‘Klachten eerder gesignaleerd’
Op 1 juni startte op de verpleegafdelingen B14 en A 22 een proef met decentrale klachtenopvang. Klachten worden sindsdien zoveel mogelijk op de afdeling zelf afgehandeld. ‘We signaleren klachten nu in een veel eerder stadium.’

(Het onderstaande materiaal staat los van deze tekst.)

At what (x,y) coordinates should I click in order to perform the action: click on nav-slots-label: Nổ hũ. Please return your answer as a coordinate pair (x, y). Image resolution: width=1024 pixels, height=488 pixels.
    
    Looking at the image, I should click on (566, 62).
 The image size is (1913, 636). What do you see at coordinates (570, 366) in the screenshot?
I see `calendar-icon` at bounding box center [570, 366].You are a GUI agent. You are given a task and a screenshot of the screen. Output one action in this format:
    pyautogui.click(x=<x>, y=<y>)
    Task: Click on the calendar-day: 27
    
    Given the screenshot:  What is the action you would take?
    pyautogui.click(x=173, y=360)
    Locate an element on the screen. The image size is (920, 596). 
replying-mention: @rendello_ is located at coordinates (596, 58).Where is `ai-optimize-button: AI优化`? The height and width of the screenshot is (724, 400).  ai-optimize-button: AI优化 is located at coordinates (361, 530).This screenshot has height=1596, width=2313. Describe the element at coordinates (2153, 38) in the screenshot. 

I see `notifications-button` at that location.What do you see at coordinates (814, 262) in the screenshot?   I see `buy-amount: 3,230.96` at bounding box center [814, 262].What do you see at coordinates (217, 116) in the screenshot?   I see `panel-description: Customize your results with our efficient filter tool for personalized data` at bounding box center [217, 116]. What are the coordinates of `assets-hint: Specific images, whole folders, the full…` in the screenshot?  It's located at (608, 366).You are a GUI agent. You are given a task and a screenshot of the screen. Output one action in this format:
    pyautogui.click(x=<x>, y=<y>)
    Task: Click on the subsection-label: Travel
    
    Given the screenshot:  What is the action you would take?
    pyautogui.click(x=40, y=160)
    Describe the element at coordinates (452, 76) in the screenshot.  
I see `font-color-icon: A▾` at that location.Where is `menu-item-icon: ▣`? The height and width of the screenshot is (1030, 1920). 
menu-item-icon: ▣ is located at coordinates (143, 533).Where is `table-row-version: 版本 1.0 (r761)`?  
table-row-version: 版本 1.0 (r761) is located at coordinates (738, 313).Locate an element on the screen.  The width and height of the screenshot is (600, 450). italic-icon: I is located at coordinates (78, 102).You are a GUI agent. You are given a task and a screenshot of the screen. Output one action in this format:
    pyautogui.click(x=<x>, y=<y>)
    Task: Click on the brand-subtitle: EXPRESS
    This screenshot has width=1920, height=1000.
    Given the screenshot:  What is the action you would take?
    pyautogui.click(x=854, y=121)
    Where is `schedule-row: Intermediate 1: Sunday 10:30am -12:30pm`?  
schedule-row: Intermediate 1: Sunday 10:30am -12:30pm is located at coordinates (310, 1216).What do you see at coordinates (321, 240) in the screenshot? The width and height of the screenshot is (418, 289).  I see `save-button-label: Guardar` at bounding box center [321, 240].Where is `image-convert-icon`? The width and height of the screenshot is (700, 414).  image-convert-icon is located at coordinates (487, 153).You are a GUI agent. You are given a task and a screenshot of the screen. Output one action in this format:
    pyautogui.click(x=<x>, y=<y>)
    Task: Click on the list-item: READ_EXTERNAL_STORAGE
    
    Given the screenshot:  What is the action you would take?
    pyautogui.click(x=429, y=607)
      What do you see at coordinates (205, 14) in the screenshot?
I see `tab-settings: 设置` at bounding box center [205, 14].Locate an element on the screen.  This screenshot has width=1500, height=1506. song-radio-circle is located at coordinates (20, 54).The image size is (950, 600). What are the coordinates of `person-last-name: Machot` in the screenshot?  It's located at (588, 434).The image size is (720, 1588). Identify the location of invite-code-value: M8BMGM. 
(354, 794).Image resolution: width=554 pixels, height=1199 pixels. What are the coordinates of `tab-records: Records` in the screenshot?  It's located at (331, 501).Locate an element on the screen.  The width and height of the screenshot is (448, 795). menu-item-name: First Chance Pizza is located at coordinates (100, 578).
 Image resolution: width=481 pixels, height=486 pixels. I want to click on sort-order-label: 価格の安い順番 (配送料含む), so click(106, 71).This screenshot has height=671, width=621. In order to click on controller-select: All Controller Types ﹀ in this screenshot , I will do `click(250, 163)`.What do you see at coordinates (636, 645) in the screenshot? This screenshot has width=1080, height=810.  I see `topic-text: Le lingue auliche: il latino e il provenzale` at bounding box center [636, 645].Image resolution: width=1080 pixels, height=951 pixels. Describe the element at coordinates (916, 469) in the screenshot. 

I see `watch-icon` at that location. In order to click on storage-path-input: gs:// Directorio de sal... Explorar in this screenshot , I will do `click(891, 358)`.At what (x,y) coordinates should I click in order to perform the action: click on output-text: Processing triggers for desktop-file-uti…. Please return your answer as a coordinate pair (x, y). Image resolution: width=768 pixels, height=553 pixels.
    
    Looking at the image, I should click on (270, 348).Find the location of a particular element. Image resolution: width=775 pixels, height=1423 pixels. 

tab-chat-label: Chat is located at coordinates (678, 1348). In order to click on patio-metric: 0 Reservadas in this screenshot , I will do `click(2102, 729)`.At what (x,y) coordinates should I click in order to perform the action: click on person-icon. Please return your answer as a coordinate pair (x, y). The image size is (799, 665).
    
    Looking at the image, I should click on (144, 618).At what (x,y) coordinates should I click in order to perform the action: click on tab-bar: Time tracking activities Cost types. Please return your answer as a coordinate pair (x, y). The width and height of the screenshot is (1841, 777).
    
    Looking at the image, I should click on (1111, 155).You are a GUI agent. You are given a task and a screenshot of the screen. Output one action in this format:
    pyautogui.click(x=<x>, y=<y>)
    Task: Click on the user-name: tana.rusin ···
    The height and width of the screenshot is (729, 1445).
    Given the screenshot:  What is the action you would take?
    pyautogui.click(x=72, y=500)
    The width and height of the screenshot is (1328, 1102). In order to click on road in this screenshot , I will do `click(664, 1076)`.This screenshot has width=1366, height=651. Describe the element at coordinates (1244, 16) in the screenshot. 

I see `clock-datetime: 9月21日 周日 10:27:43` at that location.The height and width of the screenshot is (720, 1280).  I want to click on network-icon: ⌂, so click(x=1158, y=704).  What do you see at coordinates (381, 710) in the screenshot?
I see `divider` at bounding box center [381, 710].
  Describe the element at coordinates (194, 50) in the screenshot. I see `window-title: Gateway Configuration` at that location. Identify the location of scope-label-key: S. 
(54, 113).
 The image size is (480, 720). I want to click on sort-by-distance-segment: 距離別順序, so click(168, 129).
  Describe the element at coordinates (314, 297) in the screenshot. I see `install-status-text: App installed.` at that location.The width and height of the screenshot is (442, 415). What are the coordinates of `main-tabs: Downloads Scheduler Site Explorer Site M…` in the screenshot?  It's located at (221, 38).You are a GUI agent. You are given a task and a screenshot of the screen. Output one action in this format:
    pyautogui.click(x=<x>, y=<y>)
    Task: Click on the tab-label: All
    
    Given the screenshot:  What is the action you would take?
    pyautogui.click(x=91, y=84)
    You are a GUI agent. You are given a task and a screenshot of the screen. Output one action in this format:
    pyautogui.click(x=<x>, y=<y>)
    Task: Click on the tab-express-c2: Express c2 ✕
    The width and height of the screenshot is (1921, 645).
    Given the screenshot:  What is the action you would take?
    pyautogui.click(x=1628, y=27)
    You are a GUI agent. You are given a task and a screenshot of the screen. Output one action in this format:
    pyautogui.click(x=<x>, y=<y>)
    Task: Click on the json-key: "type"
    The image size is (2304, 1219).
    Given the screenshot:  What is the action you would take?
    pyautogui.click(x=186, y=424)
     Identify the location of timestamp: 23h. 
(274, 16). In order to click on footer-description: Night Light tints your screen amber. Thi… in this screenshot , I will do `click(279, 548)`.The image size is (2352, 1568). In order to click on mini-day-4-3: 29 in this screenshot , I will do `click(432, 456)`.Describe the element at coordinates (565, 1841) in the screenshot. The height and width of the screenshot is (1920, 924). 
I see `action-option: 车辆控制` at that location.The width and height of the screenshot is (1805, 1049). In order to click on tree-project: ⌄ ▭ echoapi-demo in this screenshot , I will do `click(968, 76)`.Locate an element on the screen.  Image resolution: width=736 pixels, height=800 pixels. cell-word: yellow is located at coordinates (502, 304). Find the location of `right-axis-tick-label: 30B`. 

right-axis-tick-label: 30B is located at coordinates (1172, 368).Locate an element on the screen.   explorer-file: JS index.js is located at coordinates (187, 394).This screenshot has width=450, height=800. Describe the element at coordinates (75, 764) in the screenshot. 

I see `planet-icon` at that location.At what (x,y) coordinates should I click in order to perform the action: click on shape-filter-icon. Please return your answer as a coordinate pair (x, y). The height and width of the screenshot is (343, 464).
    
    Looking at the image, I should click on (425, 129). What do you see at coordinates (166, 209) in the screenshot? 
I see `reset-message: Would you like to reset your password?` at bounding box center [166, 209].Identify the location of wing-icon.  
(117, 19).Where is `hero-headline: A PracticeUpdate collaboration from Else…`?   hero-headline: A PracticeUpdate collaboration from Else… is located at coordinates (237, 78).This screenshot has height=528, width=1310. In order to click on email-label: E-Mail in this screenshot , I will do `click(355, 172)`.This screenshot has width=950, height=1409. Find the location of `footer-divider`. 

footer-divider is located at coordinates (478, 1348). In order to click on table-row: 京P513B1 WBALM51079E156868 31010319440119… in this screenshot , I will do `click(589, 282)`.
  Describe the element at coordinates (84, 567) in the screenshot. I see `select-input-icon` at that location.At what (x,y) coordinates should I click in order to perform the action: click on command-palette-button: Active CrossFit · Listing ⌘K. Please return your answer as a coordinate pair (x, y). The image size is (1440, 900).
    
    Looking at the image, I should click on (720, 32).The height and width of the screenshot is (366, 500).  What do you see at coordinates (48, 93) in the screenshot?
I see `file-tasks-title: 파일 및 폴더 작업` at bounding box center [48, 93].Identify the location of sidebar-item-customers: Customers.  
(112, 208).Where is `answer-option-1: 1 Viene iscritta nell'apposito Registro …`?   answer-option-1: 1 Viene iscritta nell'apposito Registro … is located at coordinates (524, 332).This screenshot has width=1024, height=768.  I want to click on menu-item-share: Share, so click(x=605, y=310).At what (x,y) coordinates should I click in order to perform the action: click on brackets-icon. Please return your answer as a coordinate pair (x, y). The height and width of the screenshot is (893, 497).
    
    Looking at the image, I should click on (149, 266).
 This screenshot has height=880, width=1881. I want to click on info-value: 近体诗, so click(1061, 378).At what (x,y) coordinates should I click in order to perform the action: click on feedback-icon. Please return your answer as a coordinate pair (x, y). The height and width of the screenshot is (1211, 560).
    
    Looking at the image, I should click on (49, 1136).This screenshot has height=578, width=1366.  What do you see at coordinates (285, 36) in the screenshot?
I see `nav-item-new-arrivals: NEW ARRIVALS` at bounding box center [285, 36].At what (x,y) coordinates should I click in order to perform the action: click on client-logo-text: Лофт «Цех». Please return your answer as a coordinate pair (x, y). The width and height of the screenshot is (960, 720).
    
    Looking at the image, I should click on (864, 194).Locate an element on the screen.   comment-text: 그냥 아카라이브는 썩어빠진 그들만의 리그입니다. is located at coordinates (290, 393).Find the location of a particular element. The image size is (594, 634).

Tot voor kort werden klachten van patiënten altijd op centraal niveau behandeld door klachtenfunctionaris Anne-Marie van Kessel. Sinds ruim zeven maanden proberen de medewerkers van A22 en B14 ze echter direct bij de bron te tackelen. Ook de poli Orthopedie is onder leiding van Christine Lauf druk bezig de decentrale klachtenopvang vorm te geven. Anne-Marie: ‘Veel klachten hebben te maken met de wijze waarop zaken op een afdeling zijn georganiseerd of met de houding van medewerkers. Het is daarom efficiënter en klantvriendelijker om ze direct ter plekke aan te pakken.’
Methodische aanpak
Om de decentrale klachtenbehandeling op de afdelingen te introduceren, werd een speciale projectgroep opgericht. Die bestond Annelies Zegers (zorginnovator A22), Jacqueline Lagé (teamleider B14-B), Anne-Marie en Corinne Ardts (Kwaliteitszorg). De projectgroep besloot scholingsbijeenkomsten te organiseren voor alle verpleegkundigen, helpenden, secretaresses en voedings- en afdelingsassistenten. Tijdens die bijeenkomsten leerden zij werken met KLACHT: een methode om klachten
gestructureerd en methodisch te benaderen.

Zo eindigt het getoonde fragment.